Entonces sí, aún sin amainar del todo la bandera de la polémica, los defensores de los semipermanentes debieron dar un paso atrás y aceptar las razones de quienes sostenían que el tema de la seguridad tenía una inalienable prioridad. Resultaba  indispensable, porque lo indicaba la razón y lo exigía la salud de los protagonistas, sacar al TC de las rutas nacionales. Aunque no fue ni rápido ni lineal, ese proceso tuvo la consistencia necesaria como para meter en una inexorable vía muerta a las carreras en ruta.
Empezó aquel mismo año 1994 ya que, después de la muerte de Morresi, sólo se disputaron dos pruebas en ruta (Bolívar y Santa Teresita) y otras dos en los semipermanentes de la base aeronaval de Punta Indio y de Campo de Mayo, que de hecho eran virtualmente autódromos. El resto de las 16 fechas se corrió en los autódromos de Balcarce, Buenos Aires, Río Cuarto y Rafaela. No hubo más pruebas en circuitos tradicionales como Tandil, Junín, Olavarría, Lobos y San Lorenzo, por mencionar únicamente los últimos que se usaron.
En los dos años siguientes correr en las rutas y en los semipermanentes se volvió para el TC cada vez más extraño. Sin reproches, con cierta nostalgia sustentada en la melancolía, se fue apagando en su cuna, tras la decisión tomada por la ACTC de recluirlo en los autódromos y de cancelar la presencia en los habitáculos de los navegantes, lo que consintió una posición más segura al conductor. Su despedida de los semipermanentes donde había brillado durante décadas, con pilotos jugándose la vida delante de multitudes fascinadas, fue el 16 de febrero de 1997, en el Triángulo del Tuyú de Santa Teresita, cuyo desarrollo mostró lo oportuna que había sido aquella medida.
Los autos golpeaban las gomas que demarcaban las curvas y chicanas y quedaban desparramadas sobre el asfalto, obligando a los corredores a todo tipo de maniobras para evitarlas, pero sin impedir la rotura de numerosos neumáticos que mostraron así que eran más aptos para los autódromos que para trazados arcaicos como el de Santa Teresita. Ganó Eduardo «Lalo» Ramos con el Ford Falcon que antes había sido de Walter Hernández. Fue la última presencia en las rutas del TC. Registrada, cruel paradoja del destino, justo el día del cumpleaños de aquel Mouras que había sido su sinónimo en su época más gloriosa.

eduardo ramos

Carrera Histórica: el TC se despide de las rutas con la victoria de Lalo Ramos en Santa Teresita (1997)

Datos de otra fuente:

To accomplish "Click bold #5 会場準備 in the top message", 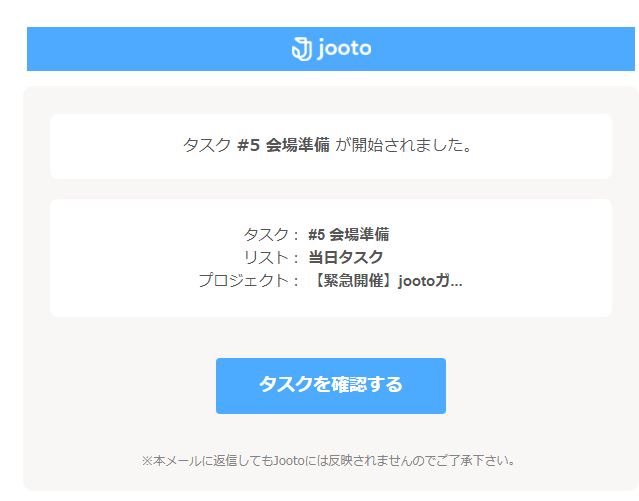I will pos(283,145).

Telón cargado de una inocultable tristeza para una categoría que todavía hoy se sigue llamando Turismo Carretera (sin la «de») y que, para bien o para mal, tiene poco que ver con aquellas epopeyas ruteras que consumían la pasión de la gente y que pilotos como Mouras y Morresi fueron capaces de elevar, con su heroísmo, al nivel de espectáculo litúrgico nacional.
MOURAS Y MORRESI. Dos adalides, dos paladines que dieron sus vidas por la pasión indomable que los devoraba por dentro.

NOTA FINAL
Desde 1997, cuando fue confinado en los autódromos, el TC lamenta la muerte en carrera de sólo 4 pilotos: Raúl Petrich (Dodge Cherokee) el 31 de julio de 1998 en el Autódromo de Rafaela, con su acompañante Oscar Lofeudo; Alberto Noya (Dodge Cherokee) el 19 de julio de 2006 en el mismo escenario de Rafaela, con su navegador Gabriel Miller; Guillermo Castellanos, el 22 de abril de 2007 en el Autódromo General San Martín y Guillermo Falaschi, el 3 de noviembre de 2011 en el Autódromo Juan Manuel Fangio de Balcarce. Una cifra demostrativa de la efectividad ganada por el TC en el tema seguridad. Mayor todavía si se la compara con este otro dato que pone la piel de gallina: en rutas y circuitos semipermanentes, entre 1937 (Mil Millas) y 1997, habían perdido la vida 70 pilotos, 9 de ellos probando sus autos, y 51 acompañantes.